Genetic characterization of the virus

A total of 82 isolated influenza A(H1N1)pdm09 virus were randomly selected for the analysis of viral hemagglutinin (HA) and neuraminidase (NA) genes across the five seasons. The RNA was extracted using the QIAamp Viral RNA mini kit (Qigen, Germany) according to the manufacturer’s instructions. RT-PCR and primer pairs used for sequencing HA and NA genes were performed, as previously described33. Sanger sequencing of the viral HA and NA genes was performed to establish clade designation and to detect differences in amino acid33. The obtained amplicons were assembled into a full-length 1,701-bp span for HA and 1410-bp for NA using DNASTAR Lasergene (DNAStar, Madison, WI).

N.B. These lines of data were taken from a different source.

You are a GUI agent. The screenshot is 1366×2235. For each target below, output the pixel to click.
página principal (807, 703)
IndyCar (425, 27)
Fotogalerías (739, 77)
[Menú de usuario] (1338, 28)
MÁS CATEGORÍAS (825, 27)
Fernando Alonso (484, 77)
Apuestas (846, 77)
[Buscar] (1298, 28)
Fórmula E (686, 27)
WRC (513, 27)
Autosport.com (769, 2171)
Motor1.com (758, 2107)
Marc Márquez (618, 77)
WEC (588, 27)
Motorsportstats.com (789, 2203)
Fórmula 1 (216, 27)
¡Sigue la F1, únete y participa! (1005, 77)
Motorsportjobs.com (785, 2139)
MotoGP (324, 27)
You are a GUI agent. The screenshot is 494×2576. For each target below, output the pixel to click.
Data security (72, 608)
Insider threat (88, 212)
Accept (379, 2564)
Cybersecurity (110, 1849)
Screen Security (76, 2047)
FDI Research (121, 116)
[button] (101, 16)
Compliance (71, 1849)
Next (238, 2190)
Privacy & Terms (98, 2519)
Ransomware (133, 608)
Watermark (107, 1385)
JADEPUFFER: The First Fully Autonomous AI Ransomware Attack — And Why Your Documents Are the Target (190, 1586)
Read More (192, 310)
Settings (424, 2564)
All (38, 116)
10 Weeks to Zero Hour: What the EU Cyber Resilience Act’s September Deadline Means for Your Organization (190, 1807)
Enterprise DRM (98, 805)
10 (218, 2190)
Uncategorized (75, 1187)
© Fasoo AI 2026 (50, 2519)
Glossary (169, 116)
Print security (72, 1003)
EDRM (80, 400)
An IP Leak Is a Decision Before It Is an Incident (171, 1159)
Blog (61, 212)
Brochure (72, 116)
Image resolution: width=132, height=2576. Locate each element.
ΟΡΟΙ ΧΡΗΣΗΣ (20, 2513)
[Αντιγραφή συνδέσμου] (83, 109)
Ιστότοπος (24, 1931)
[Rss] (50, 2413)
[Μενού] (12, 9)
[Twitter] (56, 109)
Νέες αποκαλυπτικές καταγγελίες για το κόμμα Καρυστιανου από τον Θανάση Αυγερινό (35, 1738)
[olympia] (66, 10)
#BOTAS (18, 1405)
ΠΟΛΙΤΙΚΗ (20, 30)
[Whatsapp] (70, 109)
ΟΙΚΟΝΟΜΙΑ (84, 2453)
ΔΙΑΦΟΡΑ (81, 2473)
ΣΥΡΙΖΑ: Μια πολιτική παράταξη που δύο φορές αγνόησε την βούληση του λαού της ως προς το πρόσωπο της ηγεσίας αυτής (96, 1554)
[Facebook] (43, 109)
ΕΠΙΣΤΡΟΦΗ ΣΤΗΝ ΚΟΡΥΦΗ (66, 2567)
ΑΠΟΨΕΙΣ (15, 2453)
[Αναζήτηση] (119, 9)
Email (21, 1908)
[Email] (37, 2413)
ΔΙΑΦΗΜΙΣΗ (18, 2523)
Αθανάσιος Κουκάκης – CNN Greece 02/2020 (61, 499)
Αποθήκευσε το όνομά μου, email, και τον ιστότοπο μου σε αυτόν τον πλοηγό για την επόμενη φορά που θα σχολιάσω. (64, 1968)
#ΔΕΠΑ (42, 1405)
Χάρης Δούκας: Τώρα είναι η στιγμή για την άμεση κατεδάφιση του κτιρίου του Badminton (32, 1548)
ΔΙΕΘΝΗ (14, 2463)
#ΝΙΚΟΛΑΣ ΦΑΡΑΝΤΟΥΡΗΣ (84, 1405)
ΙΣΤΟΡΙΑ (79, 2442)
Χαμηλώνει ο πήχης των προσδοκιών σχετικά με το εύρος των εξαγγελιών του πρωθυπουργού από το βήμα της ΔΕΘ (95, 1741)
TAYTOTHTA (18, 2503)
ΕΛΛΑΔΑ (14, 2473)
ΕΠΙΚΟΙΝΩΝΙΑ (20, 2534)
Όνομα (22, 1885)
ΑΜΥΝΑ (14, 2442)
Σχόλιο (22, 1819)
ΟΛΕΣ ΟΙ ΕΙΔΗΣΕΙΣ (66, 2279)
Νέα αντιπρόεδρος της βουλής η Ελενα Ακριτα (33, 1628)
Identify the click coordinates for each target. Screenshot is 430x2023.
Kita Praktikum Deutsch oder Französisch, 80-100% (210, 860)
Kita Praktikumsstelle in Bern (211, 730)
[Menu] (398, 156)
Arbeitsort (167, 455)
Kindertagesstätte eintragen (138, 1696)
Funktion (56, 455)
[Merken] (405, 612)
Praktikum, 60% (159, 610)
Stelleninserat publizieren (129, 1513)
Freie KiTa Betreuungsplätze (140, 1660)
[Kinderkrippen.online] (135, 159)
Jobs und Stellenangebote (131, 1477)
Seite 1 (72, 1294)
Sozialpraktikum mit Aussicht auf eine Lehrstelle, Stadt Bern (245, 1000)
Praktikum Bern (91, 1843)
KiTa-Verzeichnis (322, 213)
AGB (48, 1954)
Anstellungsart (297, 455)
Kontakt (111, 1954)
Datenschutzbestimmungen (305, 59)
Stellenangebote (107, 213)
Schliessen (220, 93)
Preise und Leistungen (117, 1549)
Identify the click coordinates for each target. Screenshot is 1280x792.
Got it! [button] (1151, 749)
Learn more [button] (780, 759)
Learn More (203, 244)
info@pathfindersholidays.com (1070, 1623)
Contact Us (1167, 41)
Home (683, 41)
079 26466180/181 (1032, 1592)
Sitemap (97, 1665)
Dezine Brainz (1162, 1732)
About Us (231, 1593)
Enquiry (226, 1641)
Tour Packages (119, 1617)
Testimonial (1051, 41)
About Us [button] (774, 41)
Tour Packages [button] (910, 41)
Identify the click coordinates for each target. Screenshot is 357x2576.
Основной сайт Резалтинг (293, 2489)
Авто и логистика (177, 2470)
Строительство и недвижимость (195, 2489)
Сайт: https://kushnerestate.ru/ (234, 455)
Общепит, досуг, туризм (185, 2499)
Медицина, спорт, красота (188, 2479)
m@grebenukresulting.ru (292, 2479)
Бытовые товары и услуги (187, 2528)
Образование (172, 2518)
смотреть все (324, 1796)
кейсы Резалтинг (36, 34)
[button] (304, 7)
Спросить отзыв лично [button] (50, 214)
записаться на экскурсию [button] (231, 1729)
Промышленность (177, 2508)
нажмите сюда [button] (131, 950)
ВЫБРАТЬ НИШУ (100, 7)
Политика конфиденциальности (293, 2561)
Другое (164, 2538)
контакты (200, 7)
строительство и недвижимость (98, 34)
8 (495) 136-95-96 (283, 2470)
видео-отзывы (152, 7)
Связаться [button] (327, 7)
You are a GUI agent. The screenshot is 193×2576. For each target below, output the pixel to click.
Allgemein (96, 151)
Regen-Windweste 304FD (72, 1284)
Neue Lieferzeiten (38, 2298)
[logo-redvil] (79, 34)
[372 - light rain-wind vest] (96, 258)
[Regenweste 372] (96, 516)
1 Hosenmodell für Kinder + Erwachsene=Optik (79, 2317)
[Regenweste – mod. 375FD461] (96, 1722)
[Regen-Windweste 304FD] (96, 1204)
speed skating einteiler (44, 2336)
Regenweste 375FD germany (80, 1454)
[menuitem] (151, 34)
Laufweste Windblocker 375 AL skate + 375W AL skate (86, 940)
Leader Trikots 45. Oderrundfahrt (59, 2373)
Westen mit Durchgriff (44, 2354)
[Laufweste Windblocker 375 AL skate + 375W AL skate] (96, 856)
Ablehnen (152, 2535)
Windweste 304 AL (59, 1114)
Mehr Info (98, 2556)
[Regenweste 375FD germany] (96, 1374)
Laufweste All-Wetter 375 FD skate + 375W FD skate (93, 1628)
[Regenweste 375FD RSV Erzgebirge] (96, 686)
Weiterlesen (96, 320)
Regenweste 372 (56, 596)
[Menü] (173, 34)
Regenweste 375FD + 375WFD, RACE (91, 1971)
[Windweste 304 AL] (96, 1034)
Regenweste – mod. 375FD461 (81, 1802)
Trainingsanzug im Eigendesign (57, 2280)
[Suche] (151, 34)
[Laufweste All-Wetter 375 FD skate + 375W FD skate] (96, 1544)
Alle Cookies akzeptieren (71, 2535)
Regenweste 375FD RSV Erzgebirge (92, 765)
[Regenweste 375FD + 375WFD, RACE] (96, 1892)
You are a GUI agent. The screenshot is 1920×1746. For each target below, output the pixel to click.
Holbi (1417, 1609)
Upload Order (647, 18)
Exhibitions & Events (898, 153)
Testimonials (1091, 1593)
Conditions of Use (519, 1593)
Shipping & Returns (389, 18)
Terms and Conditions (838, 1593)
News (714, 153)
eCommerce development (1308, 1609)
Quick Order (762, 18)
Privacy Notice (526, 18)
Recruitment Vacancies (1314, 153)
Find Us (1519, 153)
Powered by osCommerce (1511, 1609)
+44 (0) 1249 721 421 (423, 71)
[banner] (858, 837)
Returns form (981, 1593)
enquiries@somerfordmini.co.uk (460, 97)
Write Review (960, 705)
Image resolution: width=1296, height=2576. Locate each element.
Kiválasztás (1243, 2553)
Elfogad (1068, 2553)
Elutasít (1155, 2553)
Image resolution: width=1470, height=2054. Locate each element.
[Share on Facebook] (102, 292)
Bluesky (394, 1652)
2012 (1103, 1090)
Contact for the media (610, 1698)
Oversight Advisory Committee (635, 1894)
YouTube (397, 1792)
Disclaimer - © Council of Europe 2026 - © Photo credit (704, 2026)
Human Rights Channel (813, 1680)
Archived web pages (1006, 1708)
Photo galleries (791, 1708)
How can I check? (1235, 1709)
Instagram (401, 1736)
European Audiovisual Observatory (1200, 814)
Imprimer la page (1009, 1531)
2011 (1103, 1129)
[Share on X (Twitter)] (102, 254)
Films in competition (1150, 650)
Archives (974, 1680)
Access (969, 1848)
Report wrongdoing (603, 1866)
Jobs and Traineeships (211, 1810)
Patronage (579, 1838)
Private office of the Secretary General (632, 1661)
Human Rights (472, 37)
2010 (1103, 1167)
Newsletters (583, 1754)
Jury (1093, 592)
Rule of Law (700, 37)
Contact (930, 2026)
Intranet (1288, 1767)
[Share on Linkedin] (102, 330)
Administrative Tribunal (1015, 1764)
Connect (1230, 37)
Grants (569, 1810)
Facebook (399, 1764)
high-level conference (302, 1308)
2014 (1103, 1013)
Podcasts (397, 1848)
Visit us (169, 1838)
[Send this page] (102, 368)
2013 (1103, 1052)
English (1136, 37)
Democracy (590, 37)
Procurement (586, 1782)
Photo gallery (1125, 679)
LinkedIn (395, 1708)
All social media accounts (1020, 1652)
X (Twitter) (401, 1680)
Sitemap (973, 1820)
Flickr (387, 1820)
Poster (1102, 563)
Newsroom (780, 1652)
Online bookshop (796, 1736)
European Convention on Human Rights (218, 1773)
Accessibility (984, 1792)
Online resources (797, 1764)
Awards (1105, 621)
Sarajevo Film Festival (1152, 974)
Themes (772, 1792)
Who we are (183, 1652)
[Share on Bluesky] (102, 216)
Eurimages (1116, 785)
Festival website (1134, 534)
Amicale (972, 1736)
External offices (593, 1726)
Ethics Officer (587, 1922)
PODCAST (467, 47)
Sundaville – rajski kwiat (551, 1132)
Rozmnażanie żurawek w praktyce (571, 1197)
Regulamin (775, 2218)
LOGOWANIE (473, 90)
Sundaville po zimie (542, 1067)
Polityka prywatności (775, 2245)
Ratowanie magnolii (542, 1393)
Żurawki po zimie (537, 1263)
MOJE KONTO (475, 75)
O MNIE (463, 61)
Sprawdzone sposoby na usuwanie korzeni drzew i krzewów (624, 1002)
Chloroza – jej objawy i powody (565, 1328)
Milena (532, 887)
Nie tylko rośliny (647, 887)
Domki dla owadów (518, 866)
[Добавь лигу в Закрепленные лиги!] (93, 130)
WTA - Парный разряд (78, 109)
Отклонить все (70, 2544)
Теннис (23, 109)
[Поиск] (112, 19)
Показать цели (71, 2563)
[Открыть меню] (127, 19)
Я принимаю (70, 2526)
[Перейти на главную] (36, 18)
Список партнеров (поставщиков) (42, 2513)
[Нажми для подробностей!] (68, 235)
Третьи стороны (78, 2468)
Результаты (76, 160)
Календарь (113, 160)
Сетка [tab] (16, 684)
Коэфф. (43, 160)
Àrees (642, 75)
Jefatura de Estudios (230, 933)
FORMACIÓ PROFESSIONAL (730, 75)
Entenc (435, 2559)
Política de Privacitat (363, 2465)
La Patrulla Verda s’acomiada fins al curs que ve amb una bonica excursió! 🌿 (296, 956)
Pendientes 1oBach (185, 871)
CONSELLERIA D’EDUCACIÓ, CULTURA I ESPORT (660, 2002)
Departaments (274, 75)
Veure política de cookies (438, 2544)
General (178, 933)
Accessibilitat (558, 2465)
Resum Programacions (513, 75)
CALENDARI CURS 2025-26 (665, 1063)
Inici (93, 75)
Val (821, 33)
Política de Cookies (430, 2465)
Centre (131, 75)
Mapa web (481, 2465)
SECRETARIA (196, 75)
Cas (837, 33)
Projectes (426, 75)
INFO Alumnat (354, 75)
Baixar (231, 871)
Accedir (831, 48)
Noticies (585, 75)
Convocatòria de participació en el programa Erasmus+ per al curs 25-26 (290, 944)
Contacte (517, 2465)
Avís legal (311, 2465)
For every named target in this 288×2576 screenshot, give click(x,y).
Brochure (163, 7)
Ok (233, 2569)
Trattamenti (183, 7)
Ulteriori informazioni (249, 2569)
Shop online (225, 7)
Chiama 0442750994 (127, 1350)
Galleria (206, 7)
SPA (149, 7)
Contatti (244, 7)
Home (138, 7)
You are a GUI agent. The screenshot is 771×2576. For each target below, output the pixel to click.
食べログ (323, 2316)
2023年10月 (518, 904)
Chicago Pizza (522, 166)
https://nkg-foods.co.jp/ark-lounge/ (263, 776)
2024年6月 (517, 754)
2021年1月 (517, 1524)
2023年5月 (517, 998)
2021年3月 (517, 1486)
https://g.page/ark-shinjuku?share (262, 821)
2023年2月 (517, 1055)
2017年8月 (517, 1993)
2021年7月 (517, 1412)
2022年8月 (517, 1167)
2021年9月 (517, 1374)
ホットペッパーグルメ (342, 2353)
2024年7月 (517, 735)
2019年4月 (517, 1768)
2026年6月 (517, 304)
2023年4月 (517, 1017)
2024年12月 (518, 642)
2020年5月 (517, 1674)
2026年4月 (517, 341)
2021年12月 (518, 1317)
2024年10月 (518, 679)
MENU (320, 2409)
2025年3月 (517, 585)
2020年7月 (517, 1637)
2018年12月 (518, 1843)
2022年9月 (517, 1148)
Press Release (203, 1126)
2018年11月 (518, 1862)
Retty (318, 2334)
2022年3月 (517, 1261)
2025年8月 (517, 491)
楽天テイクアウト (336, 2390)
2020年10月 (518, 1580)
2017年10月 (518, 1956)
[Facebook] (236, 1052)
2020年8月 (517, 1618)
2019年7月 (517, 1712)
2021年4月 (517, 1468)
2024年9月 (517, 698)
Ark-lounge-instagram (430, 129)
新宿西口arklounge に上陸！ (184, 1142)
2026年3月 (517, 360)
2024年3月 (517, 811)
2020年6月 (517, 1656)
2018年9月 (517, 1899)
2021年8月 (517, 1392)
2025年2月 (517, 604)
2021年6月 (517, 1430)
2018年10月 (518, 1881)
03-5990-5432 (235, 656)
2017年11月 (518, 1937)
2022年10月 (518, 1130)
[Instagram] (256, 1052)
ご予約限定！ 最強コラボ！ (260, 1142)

Newly reported sequences in this study were deposited at the GenBank database under the accession numbers shown in Fig. S1 for HA and NA genes. The evolution history was inferred by the maximum likelihood method based on the Hasegawa–Kishino–Yano model34. The percentages of replicate trees (1,000 replicates) are shown next to the branches in which the associated taxa clustered together in the bootstrap test. Phylogenetic analysis in this study was conducted using MEGA735.

Statistical analysis

Continuous variables were presented as medians and interquartile ranges (IQRs); categorical variables were presented as numbers and percentages. All analyses were performed using the Statistical Package for the Social Sciences software package version 22.0 (SPSS Inc., Chicago, IL, the USA). The incidence rate ratio (IRR) was generated using Poisson regression with 95% confidence intervals to compare the rates of laboratory-confirmed influenza A(H1N1)pdm09 cases in the ICU per 100,000 populations across different seasons; 95% confidence intervals for which the upper and lower bounds did not include 1 were considered as statistically significant. Differences in categorical variables were compared using the chi-square test or a Fisher’s exact test. Continuous variables were compared using the Kruskal–Wallis one-way analysis of variance test. Multivariate logistic regression analysis and multivariate Cox proportional hazards model were used for outcome analysis. The variables included sex, season, age group, onset to presentation, underlying condition, obesity, smoking, alcoholism, and antiviral therapy. Variables with a P value < 0.1 in the univariate analysis were included in the multivariate model. The Hosmer–Lemeshow goodness-of-fit test was performed to assess the overall fit of the model. All statistical operations were two-tailed. P values ≤ 0.05 were considered statistically significant.